(Items from a dataset)
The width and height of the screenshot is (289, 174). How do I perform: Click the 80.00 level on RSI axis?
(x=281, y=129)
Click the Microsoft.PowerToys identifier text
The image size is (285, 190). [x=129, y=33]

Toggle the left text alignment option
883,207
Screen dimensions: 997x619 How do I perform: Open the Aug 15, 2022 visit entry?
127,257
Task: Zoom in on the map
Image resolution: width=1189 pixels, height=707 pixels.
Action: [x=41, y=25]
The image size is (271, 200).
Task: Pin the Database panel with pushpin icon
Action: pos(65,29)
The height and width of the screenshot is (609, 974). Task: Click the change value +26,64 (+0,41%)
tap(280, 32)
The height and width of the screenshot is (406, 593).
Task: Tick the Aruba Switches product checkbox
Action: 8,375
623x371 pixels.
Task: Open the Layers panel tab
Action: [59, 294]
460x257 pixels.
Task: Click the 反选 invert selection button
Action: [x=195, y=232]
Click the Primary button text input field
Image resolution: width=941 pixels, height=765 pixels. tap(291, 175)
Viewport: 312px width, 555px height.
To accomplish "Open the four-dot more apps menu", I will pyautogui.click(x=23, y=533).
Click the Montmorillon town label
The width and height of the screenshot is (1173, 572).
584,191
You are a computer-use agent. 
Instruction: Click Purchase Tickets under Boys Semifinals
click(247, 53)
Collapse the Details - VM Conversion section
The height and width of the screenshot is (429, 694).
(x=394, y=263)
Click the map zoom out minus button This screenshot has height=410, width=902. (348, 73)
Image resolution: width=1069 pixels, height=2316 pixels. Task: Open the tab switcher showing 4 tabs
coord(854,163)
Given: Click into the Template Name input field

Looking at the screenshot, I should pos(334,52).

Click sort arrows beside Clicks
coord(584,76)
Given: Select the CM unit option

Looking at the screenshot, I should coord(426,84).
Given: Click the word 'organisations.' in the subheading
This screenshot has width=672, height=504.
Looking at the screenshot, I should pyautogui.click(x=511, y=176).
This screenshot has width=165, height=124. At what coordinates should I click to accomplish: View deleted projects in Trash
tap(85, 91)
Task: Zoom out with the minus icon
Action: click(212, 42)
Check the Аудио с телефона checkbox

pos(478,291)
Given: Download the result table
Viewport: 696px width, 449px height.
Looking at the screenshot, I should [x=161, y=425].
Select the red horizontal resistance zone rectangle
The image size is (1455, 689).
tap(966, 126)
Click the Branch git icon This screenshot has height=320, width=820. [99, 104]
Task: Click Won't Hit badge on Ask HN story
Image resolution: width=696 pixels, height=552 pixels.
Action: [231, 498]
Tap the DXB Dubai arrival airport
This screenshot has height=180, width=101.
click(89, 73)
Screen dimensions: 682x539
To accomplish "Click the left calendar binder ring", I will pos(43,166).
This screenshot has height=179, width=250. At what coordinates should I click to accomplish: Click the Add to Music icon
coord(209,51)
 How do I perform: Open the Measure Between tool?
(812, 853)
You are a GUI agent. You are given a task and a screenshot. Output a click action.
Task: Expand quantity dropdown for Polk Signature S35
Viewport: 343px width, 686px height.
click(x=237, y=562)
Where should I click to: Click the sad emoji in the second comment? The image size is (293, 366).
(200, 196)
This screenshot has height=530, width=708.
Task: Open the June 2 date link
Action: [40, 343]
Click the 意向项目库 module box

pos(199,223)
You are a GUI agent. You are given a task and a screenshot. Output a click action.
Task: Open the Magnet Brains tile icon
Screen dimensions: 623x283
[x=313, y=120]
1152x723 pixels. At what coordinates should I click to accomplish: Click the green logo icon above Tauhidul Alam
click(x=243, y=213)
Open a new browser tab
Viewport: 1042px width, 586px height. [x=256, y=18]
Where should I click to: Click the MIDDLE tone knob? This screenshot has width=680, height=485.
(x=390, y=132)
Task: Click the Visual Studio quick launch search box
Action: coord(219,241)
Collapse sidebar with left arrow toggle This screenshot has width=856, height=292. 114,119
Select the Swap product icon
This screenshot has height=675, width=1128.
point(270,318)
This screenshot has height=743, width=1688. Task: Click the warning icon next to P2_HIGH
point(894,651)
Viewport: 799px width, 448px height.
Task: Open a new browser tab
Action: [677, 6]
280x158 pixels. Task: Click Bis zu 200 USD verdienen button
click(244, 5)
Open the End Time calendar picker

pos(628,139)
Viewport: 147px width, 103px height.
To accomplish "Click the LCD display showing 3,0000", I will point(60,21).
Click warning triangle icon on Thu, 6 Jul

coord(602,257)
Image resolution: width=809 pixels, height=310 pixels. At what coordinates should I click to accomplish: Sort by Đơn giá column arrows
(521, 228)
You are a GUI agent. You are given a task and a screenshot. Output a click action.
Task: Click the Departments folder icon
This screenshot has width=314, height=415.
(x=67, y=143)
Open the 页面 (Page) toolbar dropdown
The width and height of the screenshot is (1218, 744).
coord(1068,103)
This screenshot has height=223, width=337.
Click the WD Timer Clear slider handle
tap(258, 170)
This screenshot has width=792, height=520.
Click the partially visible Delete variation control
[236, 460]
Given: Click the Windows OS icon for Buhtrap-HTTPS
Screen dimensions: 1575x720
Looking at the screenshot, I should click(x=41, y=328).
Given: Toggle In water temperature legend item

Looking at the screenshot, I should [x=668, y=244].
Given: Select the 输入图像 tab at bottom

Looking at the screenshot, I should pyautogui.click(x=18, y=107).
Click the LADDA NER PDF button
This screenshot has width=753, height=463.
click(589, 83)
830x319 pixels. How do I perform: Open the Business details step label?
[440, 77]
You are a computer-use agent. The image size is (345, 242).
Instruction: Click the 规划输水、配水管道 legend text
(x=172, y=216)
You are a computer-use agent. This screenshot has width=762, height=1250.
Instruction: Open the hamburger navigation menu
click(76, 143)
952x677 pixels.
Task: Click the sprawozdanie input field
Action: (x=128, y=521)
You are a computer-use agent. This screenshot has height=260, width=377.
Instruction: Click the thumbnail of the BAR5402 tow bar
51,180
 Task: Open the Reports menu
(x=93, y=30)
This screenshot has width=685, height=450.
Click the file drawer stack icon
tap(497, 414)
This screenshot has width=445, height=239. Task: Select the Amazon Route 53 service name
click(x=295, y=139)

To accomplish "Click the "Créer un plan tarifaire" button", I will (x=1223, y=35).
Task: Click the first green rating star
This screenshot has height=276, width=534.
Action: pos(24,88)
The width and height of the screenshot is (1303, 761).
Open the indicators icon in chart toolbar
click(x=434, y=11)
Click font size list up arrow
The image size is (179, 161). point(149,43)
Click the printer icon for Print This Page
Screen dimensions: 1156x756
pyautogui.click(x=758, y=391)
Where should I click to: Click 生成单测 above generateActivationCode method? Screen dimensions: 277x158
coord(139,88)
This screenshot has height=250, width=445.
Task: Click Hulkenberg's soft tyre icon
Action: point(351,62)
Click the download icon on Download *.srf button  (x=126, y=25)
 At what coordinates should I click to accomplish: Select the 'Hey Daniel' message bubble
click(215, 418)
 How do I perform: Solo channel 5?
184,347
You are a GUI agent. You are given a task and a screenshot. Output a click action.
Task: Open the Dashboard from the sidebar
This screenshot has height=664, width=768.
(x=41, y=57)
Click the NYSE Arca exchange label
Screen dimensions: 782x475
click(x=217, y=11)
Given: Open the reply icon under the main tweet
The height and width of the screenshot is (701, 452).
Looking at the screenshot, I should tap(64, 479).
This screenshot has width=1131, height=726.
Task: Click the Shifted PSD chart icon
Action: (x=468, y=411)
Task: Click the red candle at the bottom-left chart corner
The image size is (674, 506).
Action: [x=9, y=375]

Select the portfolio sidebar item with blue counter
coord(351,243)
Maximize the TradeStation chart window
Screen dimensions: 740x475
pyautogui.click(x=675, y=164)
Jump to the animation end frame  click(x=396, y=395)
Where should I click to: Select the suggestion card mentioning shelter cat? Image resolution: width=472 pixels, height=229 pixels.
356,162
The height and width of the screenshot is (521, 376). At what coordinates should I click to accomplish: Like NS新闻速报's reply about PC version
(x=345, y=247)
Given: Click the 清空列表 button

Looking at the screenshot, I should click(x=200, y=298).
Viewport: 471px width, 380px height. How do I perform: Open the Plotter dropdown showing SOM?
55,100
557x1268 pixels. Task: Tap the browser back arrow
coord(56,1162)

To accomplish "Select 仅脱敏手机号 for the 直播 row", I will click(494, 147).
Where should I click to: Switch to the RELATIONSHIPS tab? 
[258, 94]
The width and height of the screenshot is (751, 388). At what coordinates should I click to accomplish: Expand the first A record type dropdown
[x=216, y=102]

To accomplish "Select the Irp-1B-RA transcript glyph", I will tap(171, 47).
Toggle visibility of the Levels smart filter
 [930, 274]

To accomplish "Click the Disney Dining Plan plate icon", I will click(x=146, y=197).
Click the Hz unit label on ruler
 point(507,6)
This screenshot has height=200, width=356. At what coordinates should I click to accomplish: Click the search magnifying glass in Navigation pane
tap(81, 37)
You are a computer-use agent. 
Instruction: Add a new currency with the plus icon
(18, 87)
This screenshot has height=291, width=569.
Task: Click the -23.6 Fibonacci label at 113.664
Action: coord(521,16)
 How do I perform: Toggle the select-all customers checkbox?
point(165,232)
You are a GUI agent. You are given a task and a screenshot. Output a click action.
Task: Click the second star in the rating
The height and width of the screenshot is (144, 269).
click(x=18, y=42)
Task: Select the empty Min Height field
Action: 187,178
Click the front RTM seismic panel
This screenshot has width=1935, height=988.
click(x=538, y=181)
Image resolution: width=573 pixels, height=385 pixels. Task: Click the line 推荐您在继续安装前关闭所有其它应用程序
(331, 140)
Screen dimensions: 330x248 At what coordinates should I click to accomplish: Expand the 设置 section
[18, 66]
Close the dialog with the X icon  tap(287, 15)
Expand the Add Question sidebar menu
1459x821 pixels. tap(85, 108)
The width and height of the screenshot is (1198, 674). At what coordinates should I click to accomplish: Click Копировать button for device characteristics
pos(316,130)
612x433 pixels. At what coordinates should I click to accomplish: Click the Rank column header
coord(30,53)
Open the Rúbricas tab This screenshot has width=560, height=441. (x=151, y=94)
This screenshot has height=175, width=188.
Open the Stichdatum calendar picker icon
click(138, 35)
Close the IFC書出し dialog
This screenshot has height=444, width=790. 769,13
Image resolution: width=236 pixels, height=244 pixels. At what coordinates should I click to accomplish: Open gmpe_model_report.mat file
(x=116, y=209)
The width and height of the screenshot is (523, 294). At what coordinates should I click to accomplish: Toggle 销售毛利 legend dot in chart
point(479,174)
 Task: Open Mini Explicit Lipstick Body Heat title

# [About this exercise]
Scan the records above for the string "Collapse", then report every line that contains it.

# [Solved problem]
Collapse the Details - VM Conversion section
Collapse sidebar with left arrow toggle This screenshot has width=856, height=292. 114,119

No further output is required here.